You are viewing a plain text version of this content. The canonical link for it is here.
Posted to user@spark.apache.org by Luis Ángel Vicente Sánchez <la...@gmail.com> on 2014/09/16 14:07:23 UTC

Spark Streaming: CoarseGrainedExecutorBackend: Slave registration failed: Duplicate executor ID

I have a standalone spark cluster and from within the same scala
application I'm creating 2 different spark context to run two different
spark streaming jobs as SparkConf is different for each of them.

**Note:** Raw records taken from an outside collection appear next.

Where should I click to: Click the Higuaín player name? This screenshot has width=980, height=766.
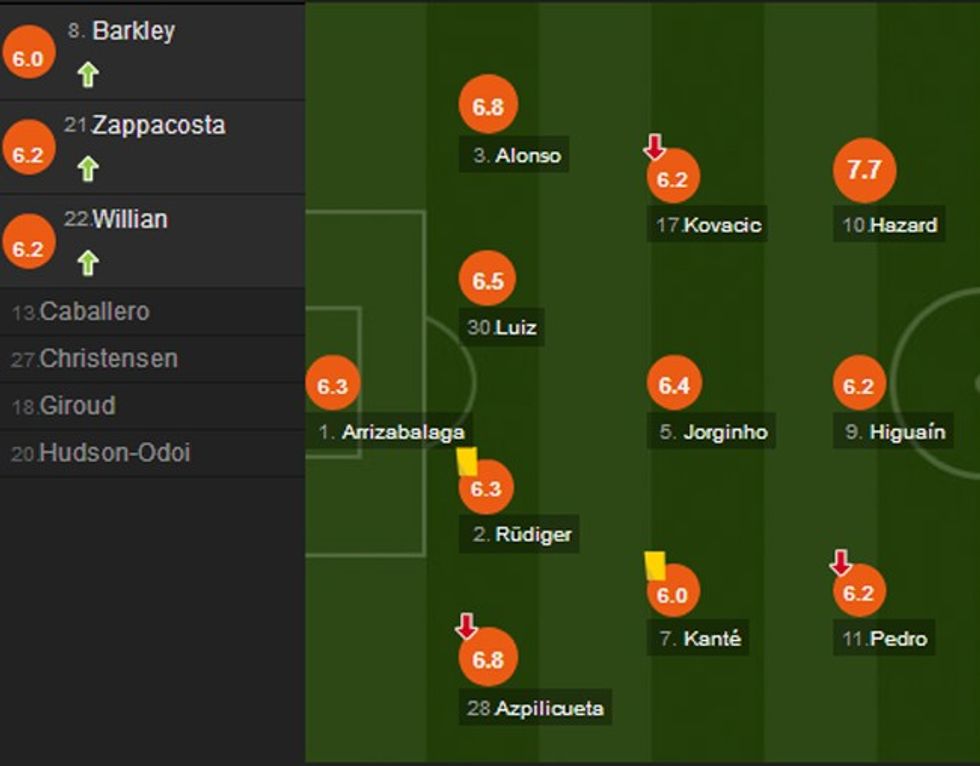click(x=908, y=433)
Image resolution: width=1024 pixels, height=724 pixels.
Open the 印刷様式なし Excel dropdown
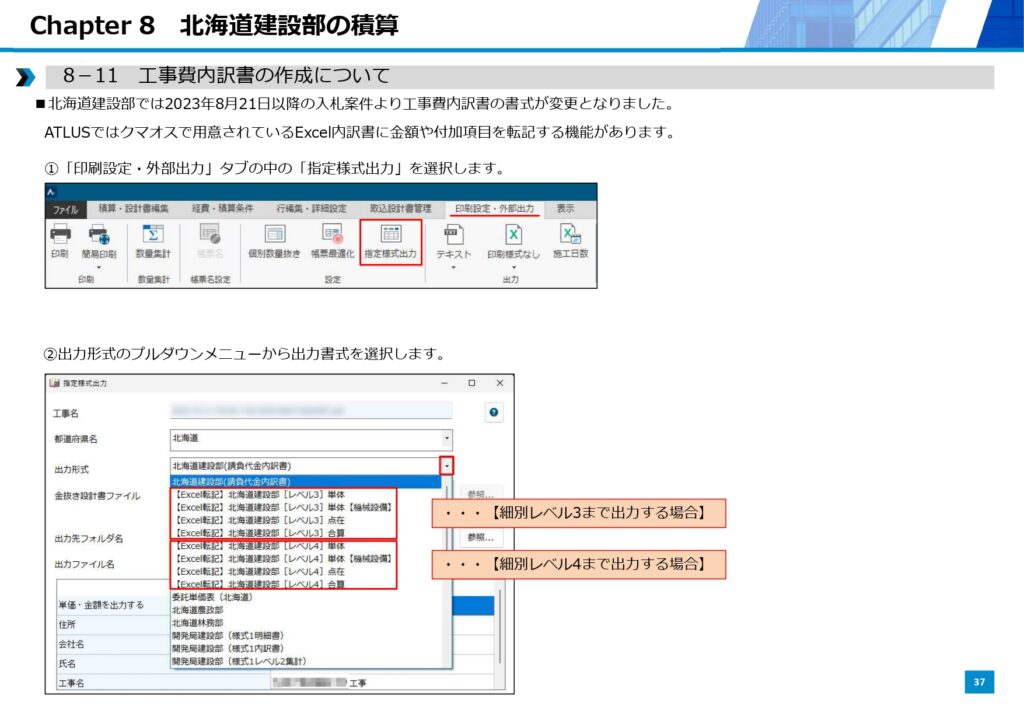[512, 267]
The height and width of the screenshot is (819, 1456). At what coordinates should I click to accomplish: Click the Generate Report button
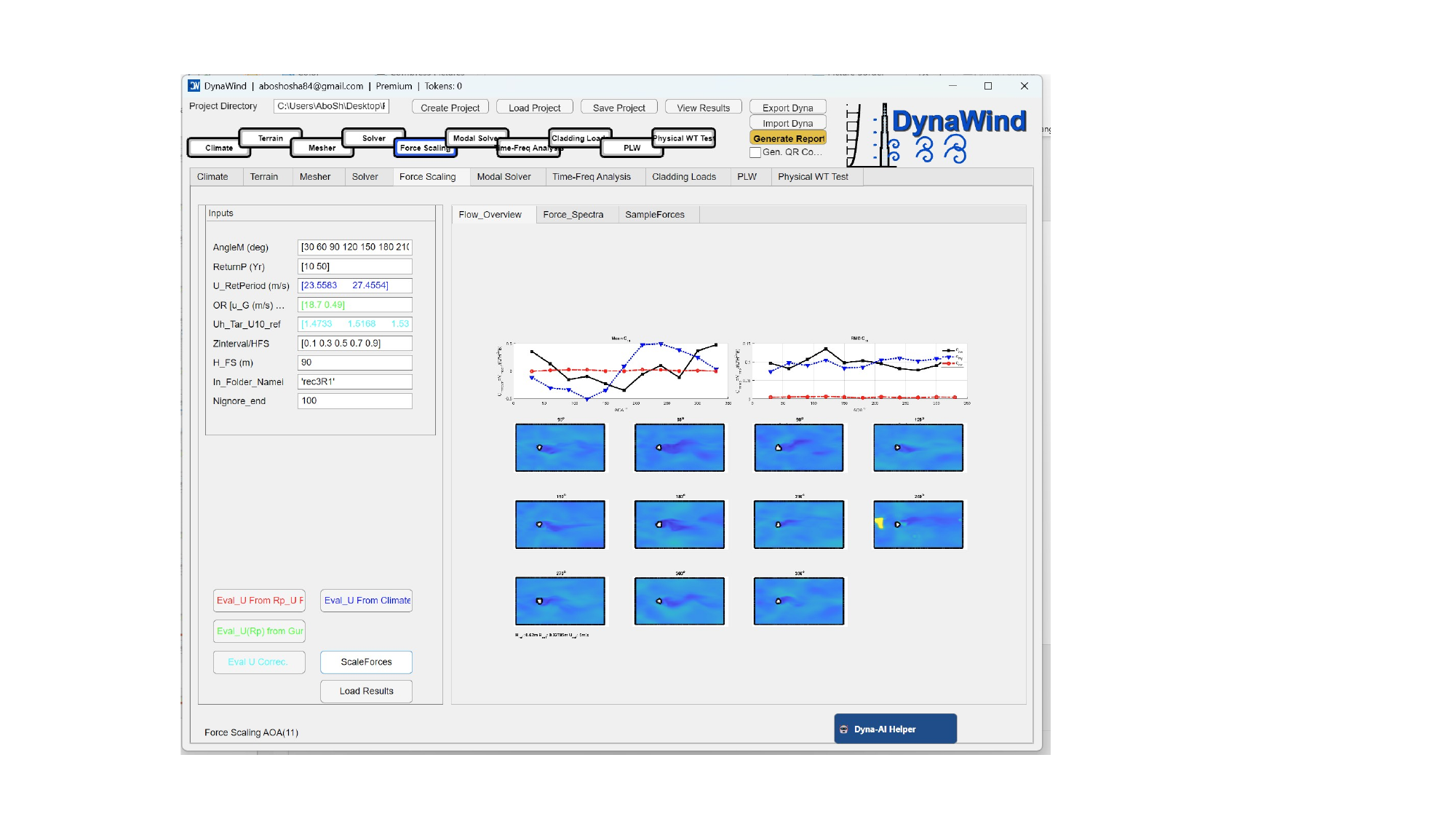[x=788, y=138]
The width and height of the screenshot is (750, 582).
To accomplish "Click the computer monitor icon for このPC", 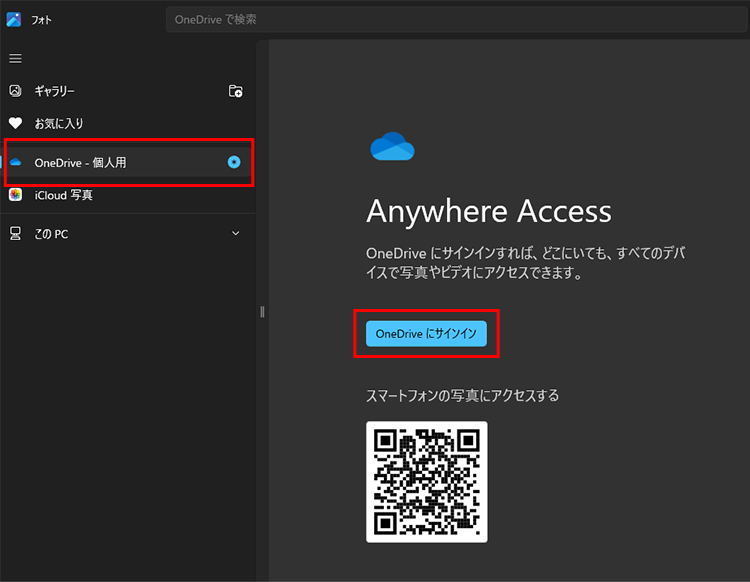I will point(15,233).
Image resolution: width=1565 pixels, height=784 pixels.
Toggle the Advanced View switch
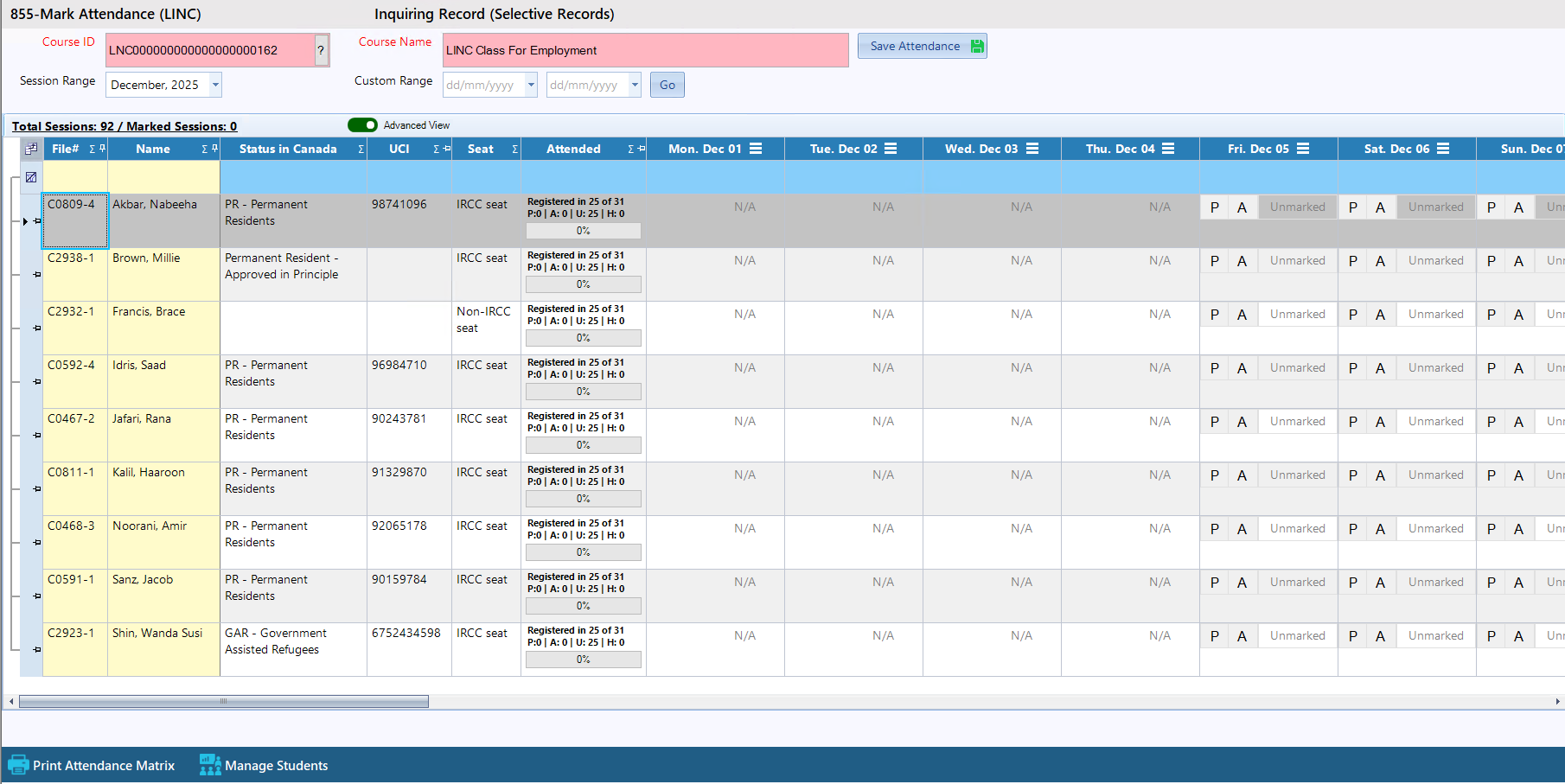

I'm getting this error that... I don't really understand:

14/09/16 11:51:35 ERROR OneForOneStrategy: spark.httpBroadcast.uri
> java.util.NoSuchElementException: spark.httpBroadcast.uri
> 	at org.apache.spark.SparkConf$$anonfun$get$1.apply(SparkConf.scala:149)
> 	at org.apache.spark.SparkConf$$anonfun$get$1.apply(SparkConf.scala:149)
> 	at scala.collection.MapLike$class.getOrElse(MapLike.scala:128)
> 	at scala.collection.AbstractMap.getOrElse(Map.scala:58)
> 	at org.apache.spark.SparkConf.get(SparkConf.scala:149)
> 	at org.apache.spark.broadcast.HttpBroadcast$.initialize(HttpBroadcast.scala:130)
> 	at org.apache.spark.broadcast.HttpBroadcastFactory.initialize(HttpBroadcastFactory.scala:31)
> 	at org.apache.spark.broadcast.BroadcastManager.initialize(BroadcastManager.scala:48)
> 	at org.apache.spark.broadcast.BroadcastManager.<init>(BroadcastManager.scala:35)
> 	at org.apache.spark.SparkEnv$.create(SparkEnv.scala:218)
> 	at org.apache.spark.executor.Executor.<init>(Executor.scala:85)
> 	at org.apache.spark.executor.CoarseGrainedExecutorBackend$$anonfun$receive$1.applyOrElse(CoarseGrainedExecutorBackend.scala:59)
> 	at akka.actor.ActorCell.receiveMessage(ActorCell.scala:498)
> 	at akka.actor.ActorCell.invoke(ActorCell.scala:456)
> 	at akka.dispatch.Mailbox.processMailbox(Mailbox.scala:237)
> 	at akka.dispatch.Mailbox.run(Mailbox.scala:219)
> 	at akka.dispatch.ForkJoinExecutorConfigurator$AkkaForkJoinTask.exec(AbstractDispatcher.scala:386)
> 	at scala.concurrent.forkjoin.ForkJoinTask.doExec(ForkJoinTask.java:260)
> 	at scala.concurrent.forkjoin.ForkJoinPool$WorkQueue.runTask(ForkJoinPool.java:1339)
> 	at scala.concurrent.forkjoin.ForkJoinPool.runWorker(ForkJoinPool.java:1979)
> 	at scala.concurrent.forkjoin.ForkJoinWorkerThread.run(ForkJoinWorkerThread.java:107)
> 14/09/16 11:51:35 ERROR CoarseGrainedExecutorBackend: Slave registration failed: Duplicate executor ID: 10
>
>
 Both apps has different names so I don't get how the executor ID is not
unique :-S

This happens on startup and most of the time only one job dies, but
sometimes both of them die.

Regards,

Luis

Re: Spark Streaming: CoarseGrainedExecutorBackend: Slave registration failed: Duplicate executor ID

Posted by Luis Ángel Vicente Sánchez <la...@gmail.com>.
I dug a bit more and the executor ID is a number so it's seems there is not
possible workaround.

Looking at the code of the CoarseGrainedSchedulerBackend.scala:

https://github.com/apache/spark/blob/6324eb7b5b0ae005cb2e913e36b1508bd6f1b9b8/core/src/main/scala/org/apache/spark/scheduler/cluster/CoarseGrainedSchedulerBackend.scala#L86

It seems there is only one DriverActor and, as the RegisterExecutor message
only contains the executorID, there is a collision.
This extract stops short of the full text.